>>

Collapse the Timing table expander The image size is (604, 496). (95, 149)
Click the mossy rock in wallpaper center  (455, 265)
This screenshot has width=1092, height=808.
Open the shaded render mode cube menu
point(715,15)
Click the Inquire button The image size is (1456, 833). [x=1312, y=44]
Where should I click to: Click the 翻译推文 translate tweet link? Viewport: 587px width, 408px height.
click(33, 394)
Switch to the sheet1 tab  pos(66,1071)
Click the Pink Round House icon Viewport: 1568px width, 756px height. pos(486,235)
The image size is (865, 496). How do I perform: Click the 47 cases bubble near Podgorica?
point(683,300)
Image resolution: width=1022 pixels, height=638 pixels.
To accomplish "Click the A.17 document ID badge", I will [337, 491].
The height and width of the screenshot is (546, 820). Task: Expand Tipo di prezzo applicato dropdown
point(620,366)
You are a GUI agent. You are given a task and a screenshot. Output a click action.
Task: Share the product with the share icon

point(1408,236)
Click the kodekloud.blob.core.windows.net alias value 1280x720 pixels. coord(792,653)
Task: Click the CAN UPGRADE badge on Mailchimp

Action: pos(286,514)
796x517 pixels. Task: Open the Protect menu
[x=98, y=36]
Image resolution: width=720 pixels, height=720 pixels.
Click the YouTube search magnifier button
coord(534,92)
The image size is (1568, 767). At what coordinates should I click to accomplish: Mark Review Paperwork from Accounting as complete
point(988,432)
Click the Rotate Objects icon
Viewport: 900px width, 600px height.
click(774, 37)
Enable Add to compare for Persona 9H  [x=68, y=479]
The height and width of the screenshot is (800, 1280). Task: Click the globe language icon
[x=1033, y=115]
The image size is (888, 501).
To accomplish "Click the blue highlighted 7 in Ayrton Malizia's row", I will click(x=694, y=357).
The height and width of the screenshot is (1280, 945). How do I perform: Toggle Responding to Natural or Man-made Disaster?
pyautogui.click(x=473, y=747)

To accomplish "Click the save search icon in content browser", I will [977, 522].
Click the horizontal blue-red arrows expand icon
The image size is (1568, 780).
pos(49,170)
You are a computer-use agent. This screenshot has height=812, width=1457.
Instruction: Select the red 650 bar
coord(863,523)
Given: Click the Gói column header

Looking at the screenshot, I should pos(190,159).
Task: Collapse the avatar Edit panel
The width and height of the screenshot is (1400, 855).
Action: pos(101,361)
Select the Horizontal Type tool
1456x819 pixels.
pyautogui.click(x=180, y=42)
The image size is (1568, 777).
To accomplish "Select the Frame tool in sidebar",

<<

#### What to do
Reproduce verbatim the lines of the listing above, beginning with the line that contains "will [977, 522]." and continuing through the final line of the listing.

#### Solution for this exercise
To accomplish "Click the save search icon in content browser", I will [977, 522].
Click the horizontal blue-red arrows expand icon
The image size is (1568, 780).
pos(49,170)
You are a computer-use agent. This screenshot has height=812, width=1457.
Instruction: Select the red 650 bar
coord(863,523)
Given: Click the Gói column header

Looking at the screenshot, I should pos(190,159).
Task: Collapse the avatar Edit panel
The width and height of the screenshot is (1400, 855).
Action: pos(101,361)
Select the Horizontal Type tool
1456x819 pixels.
pyautogui.click(x=180, y=42)
The image size is (1568, 777).
To accomplish "Select the Frame tool in sidebar",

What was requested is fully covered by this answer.